Tom laughed again, and then he spun the Ring in the air -- and it vanished with a flash. Frodo gave a cry -- and Tom leaned forward and handed it back to him with a smile. (Rings 1:130)


            Offended, Frodo decids to play his own trick and puts the ring on his own finger.  Although invisible to all the others, Bombadil says to Frodo, “Hey! Come Frodo, there! Where be you a-going? Old Tom Bombadil's not as blind as that yet. Take off your golden ring! Your hand's more fair without it” (Ibid 1:131). 

            Bombadil is not possessive.  He does not desire to dominate or control and will not interfere with other beings except when they directly interfere with him.  This distain for ownership is the main reason why Tom can handle the Ring.  All other powerful beings, Gandalf and Galadriel included, are afraid to touch the Ring with fears of turning evil. 

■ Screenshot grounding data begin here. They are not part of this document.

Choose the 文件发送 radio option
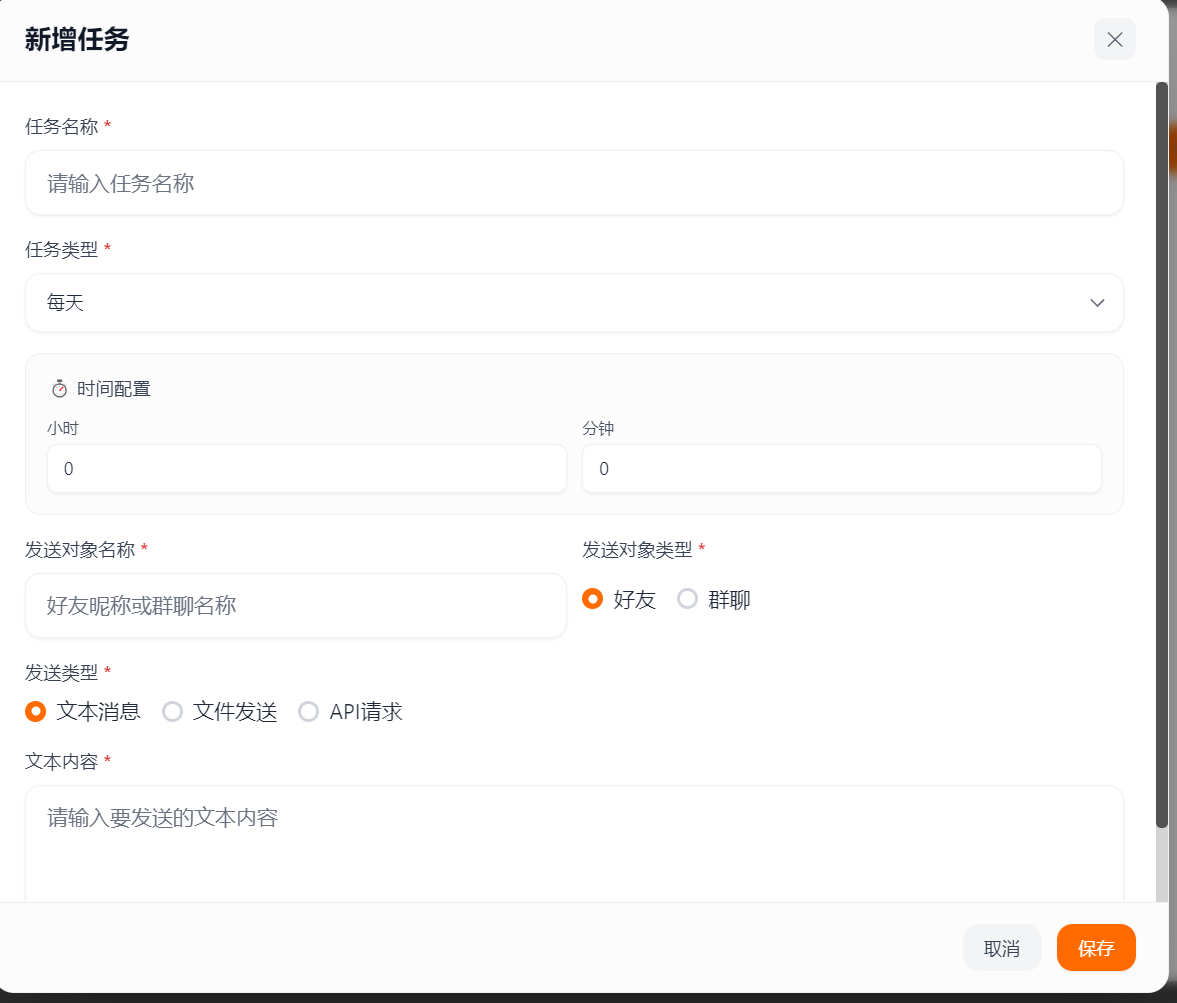Image resolution: width=1177 pixels, height=1003 pixels. coord(173,711)
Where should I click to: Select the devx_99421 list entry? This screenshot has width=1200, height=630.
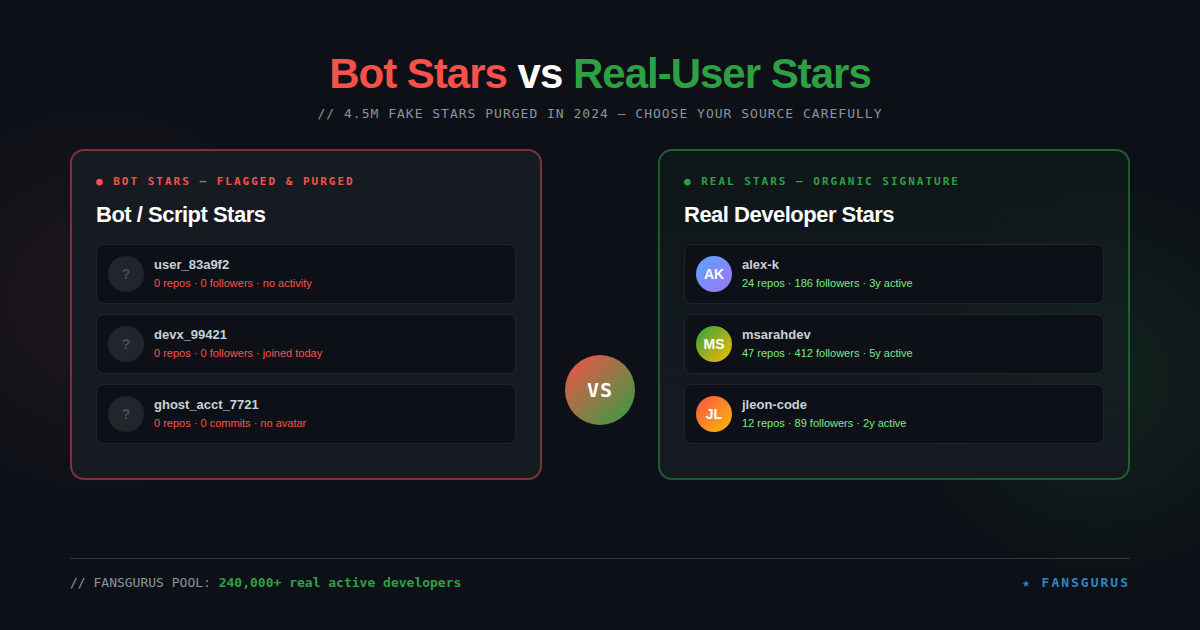[x=306, y=344]
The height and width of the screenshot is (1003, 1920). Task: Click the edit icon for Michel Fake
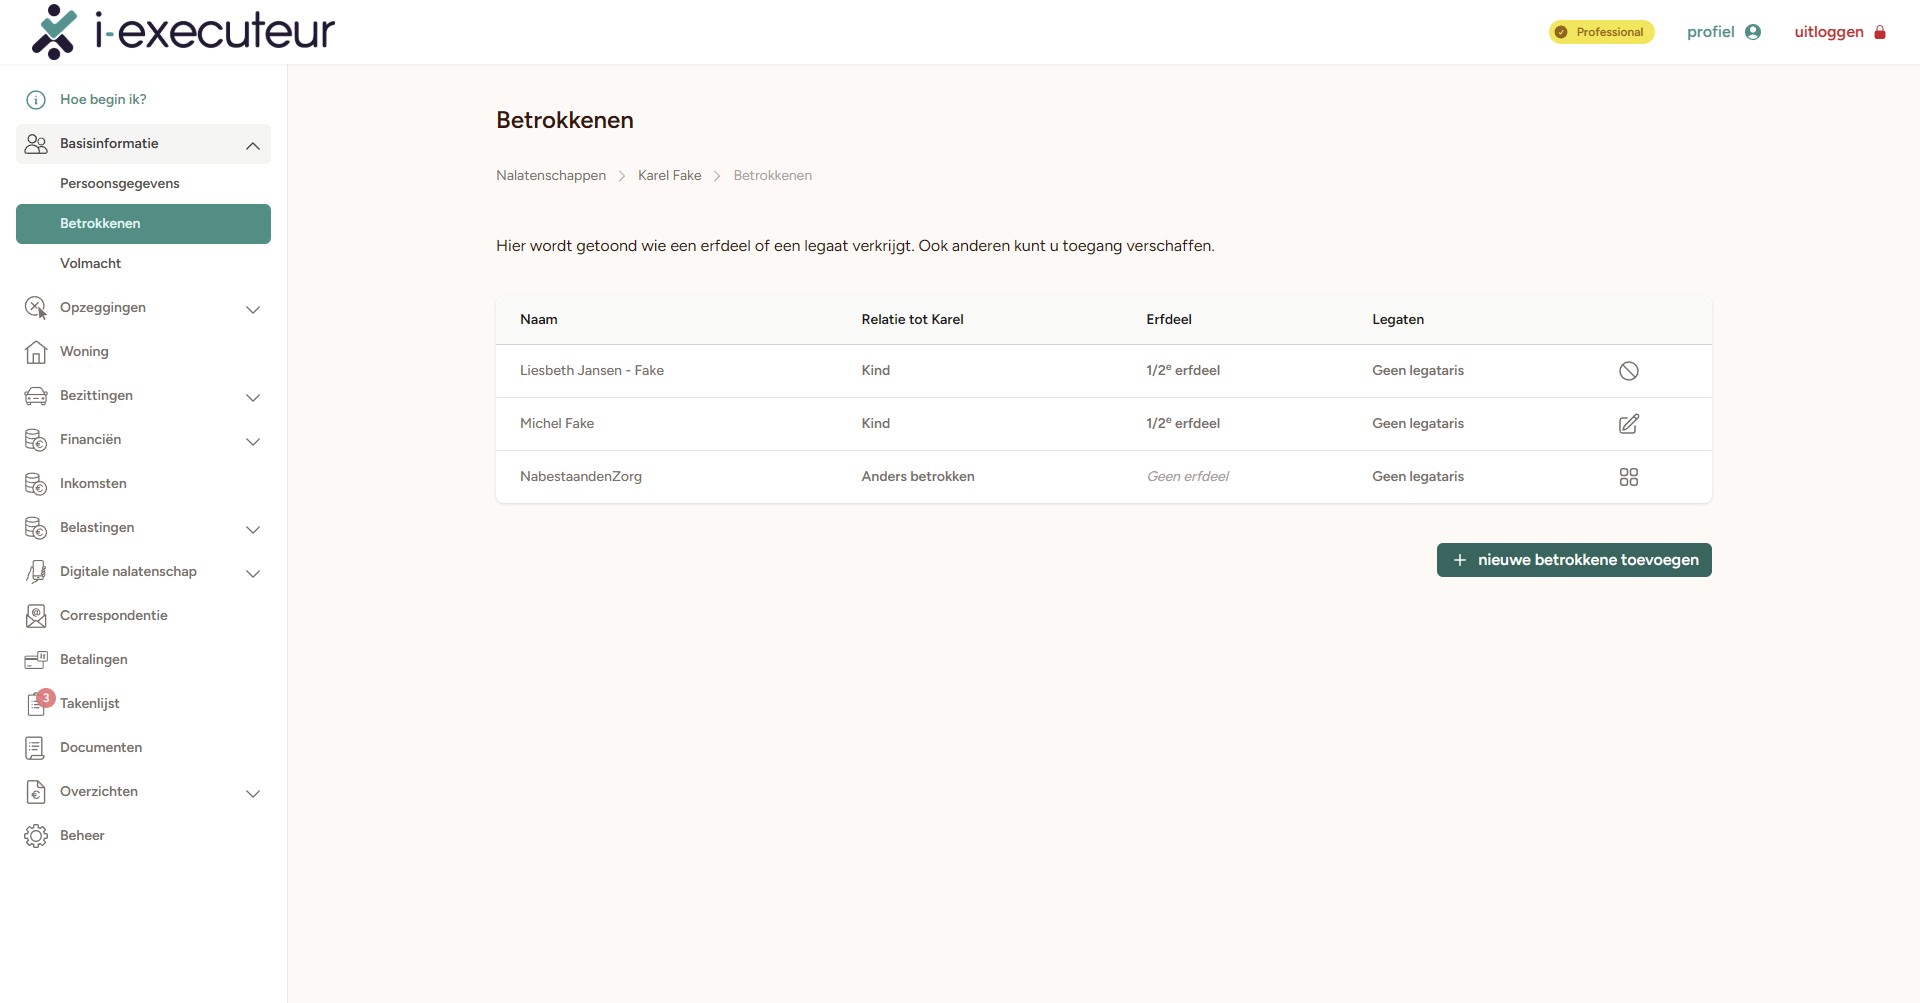click(x=1628, y=424)
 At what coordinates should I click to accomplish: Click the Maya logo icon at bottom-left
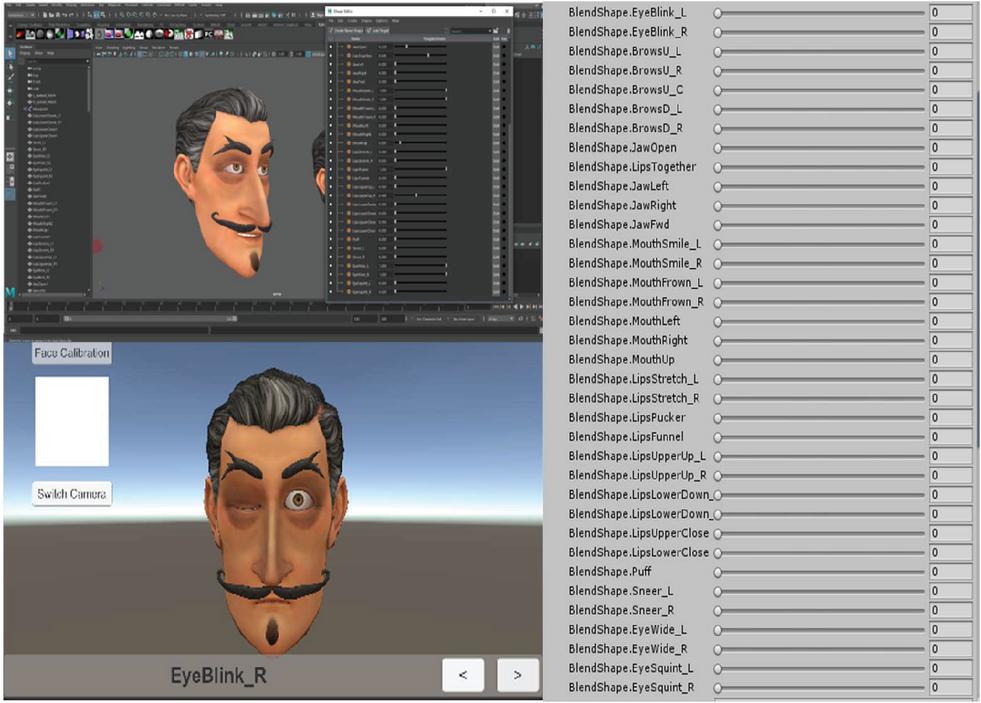[10, 290]
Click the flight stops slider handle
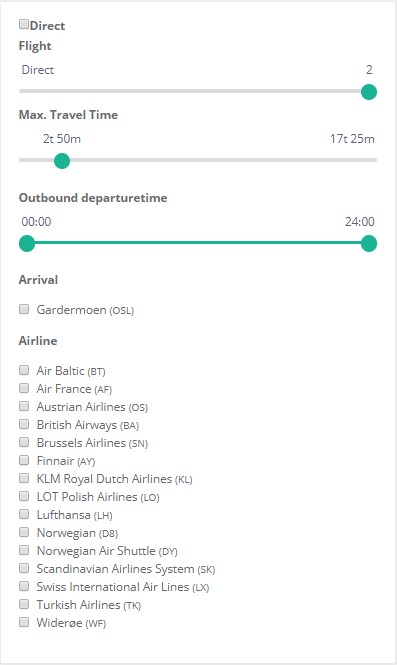The height and width of the screenshot is (665, 397). click(x=369, y=92)
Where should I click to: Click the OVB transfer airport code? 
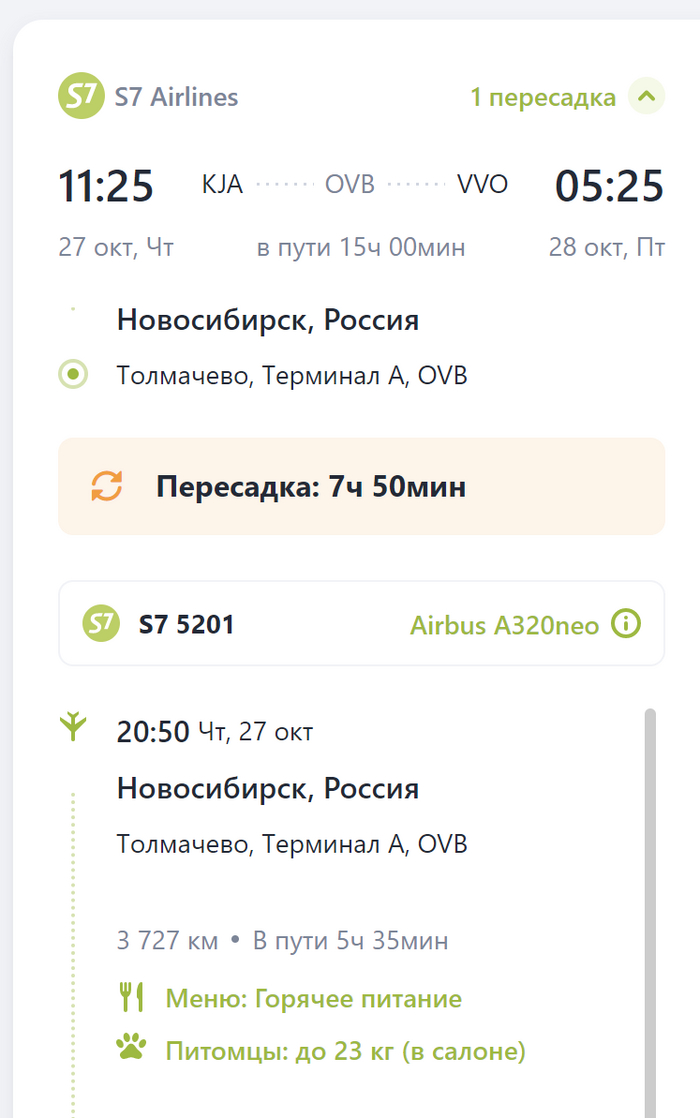click(350, 185)
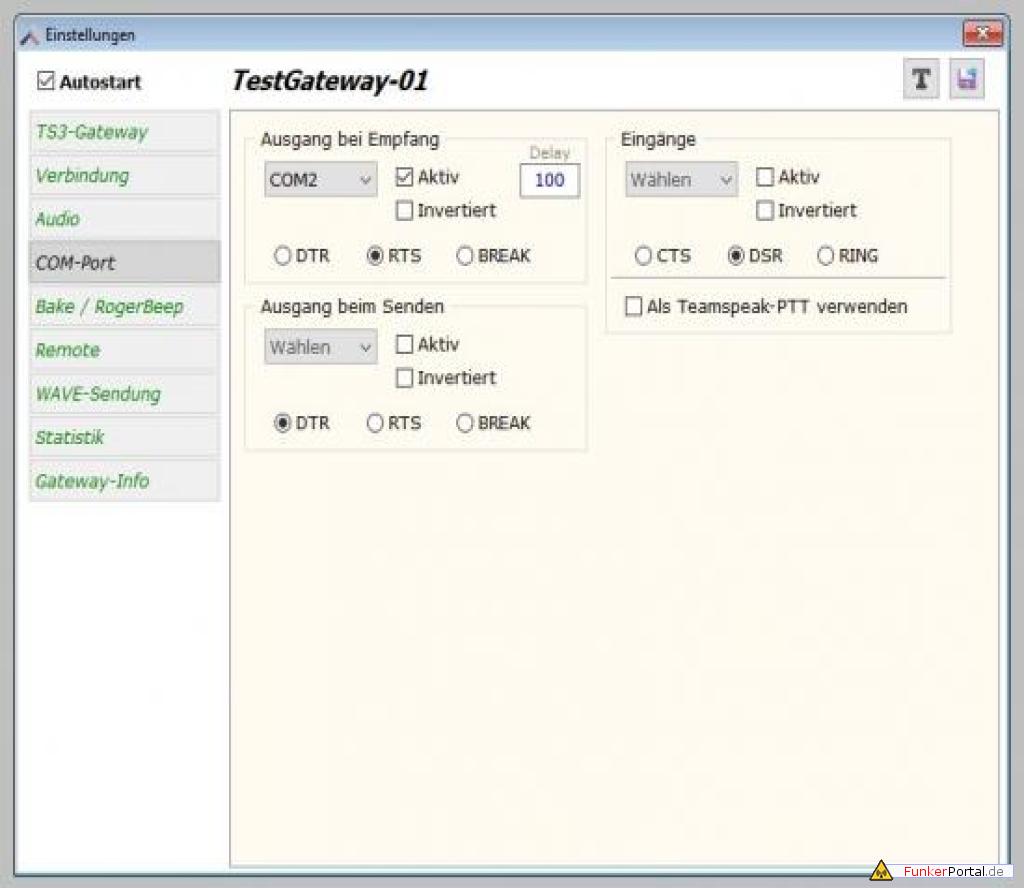Select DTR radio in Ausgang bei Empfang
This screenshot has width=1024, height=888.
[x=283, y=256]
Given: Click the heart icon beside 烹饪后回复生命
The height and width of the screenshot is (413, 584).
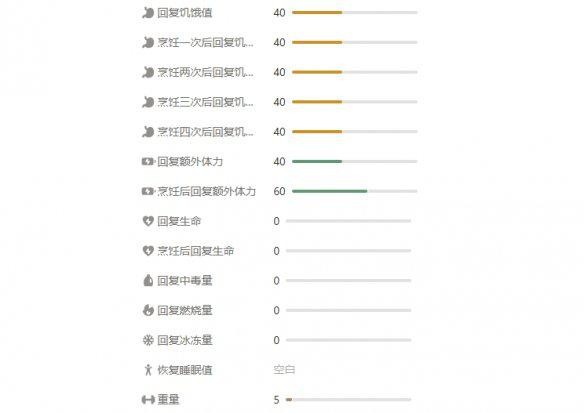Looking at the screenshot, I should tap(148, 251).
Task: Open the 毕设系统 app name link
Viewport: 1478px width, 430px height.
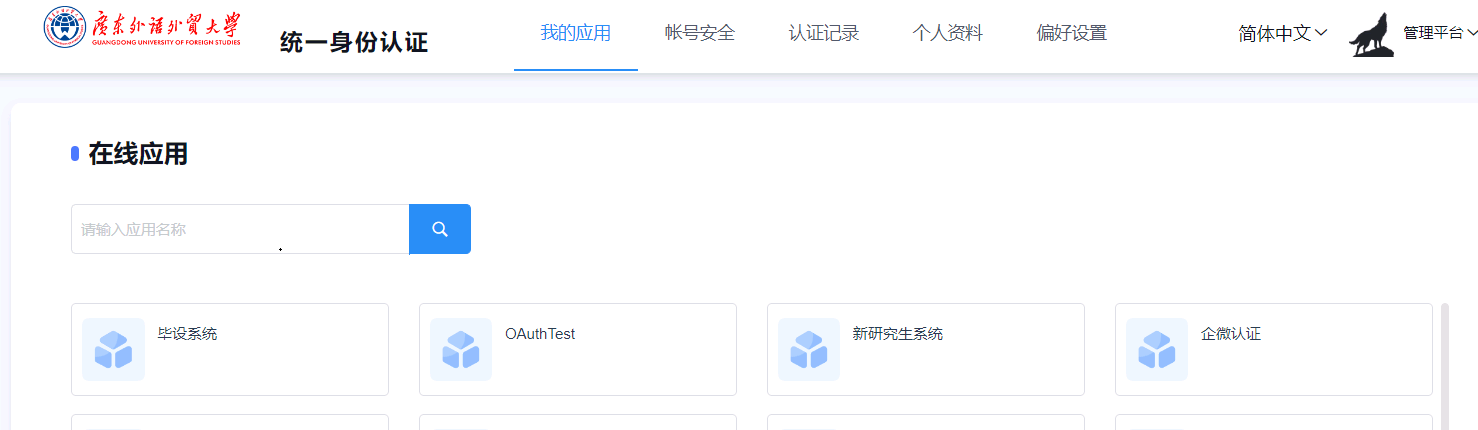Action: (x=187, y=334)
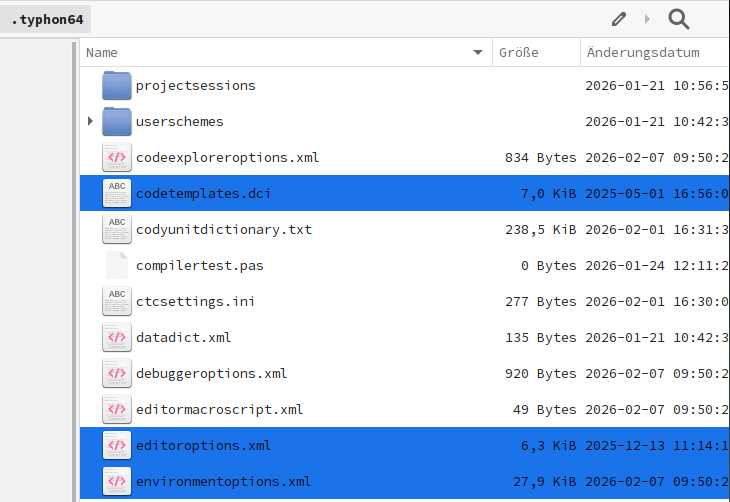This screenshot has height=502, width=730.
Task: Click the Name column sort arrow
Action: 478,53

            Tom approaches the Ring critically; all others refer to the Ring in a reverent sense.  Tom says, “Show me the precious Ring!” (Ibid 1:133), suggesting irony or perhaps doubt about its value. 



In his essay, Hargrove noted two curious facts about Tom:


He is…able to overcome its normal effects.  When he puts it on his finger, he does not become invisible. When Frodo puts it on his finger, Tom is still able to see Frodo…. Tom is able with ease to use the ring in ways that were not intended by its maker, for he is able to make the ring itself disappear…. Such power over the ring, displayed almost as a parlor trick, …cannot be accounted for by classifying Tom Bombadil as an anomalous nature spirit.


            Bombadil interacts with the Ring in surprising ways: it does not make him invisible, he is able to make it invisible, he sees Frodo wearing it, and Frodo is able to hand it to him.  Martinez states, “It is Bombadil who shows the Ring cannot master everyone, and if it cannot master everyone then there is reason to hope that Frodo can withstand its influence for at least a little while” (177). 


If I Only Had a Bombadil…   

            There are many reasons why Jackson did not include tom in his movie.  One viable reason is there just isn’t enough time to include everything.  Martinez argues, “…if Bombadil is dropped in order to save time, that means that the plot has to be altered, or else a gap left in the storyline.  Removing Bombadil surgically is simply impossible” (178). 

Martinez, along with many viewers, wishes that Bombadil could be saved and included in the extended versions of the film.  He writes that one of his favorite scenes in “The Wizard of Oz” is a deleted, and thought to be lost, Jitterbug sequence.  We can only hope that in the 50th anniversary DVD “Lord of the Rings” will include a lost scene of Tom Bombadil.  “Because, you know, Bombadil is important to the story no matter how much it gets changed.  He is” (179-180).

Works Cited

Hargrove, Gene. Who Is Tom Bombadil?.  16 Jan. 2002.  18 Jan. 2006.    <http://www.cas.unt.edu/~hargrove/tombomb.html>.

Martinez, Michael.  “If I Only Had a Bombadil…”.  Understanding Middle-Earth: Essays on Tolkien’s Middle-Earth. New York: ViviSphere, 2003.  169-180.

Tolkien, J.R.R. The Letters of J. R. R. Tolkien.  Ed. Humphrey Carpenter. Boston: Houghton Mifflin, 1981.

---.  The Lord of the Rings: Fellowship of the Ring.  Boston: Houghton Mifflin, 1954.